(Word and item position data)
###
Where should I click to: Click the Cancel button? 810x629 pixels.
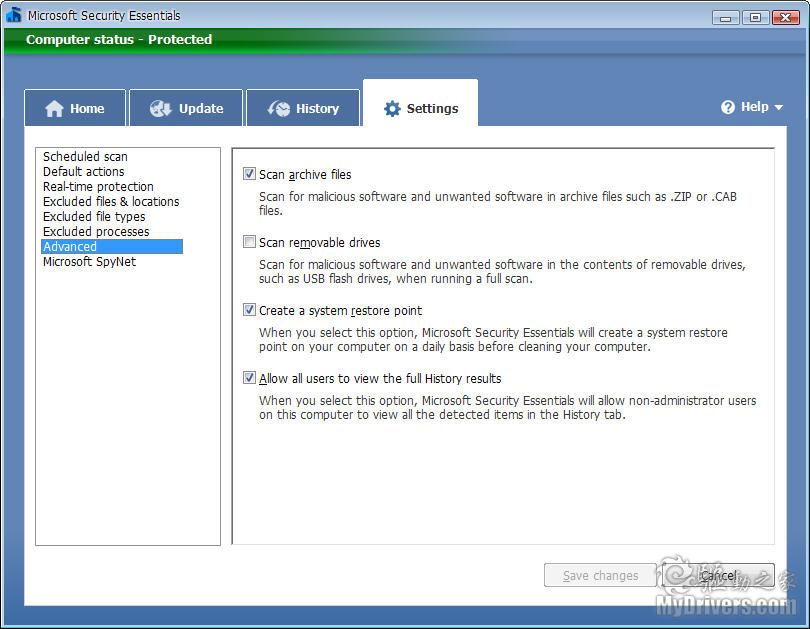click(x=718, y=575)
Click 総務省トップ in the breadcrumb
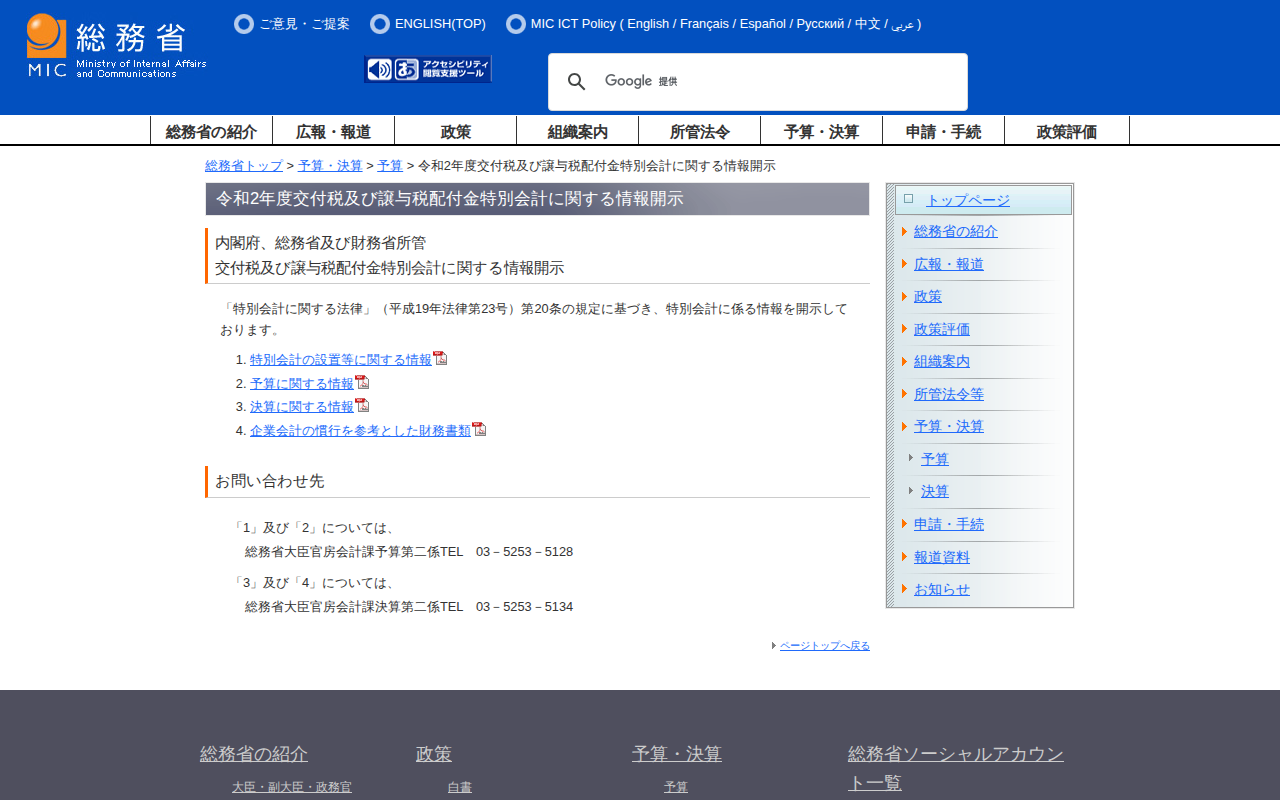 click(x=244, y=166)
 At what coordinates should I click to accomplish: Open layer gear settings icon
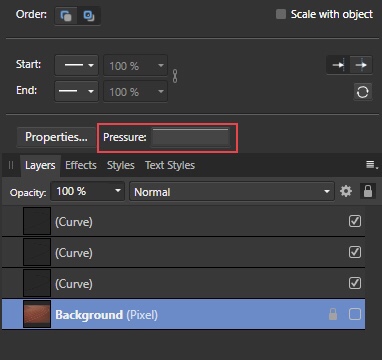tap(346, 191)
###
» **Exercise**
Copy out each line of the material above that contains the word "should".

» **Solution to this exercise**
Where should I click to: Click the Cancel button? 810x629 pixels.
 At what coordinates should I click to accomplish: Open layer gear settings icon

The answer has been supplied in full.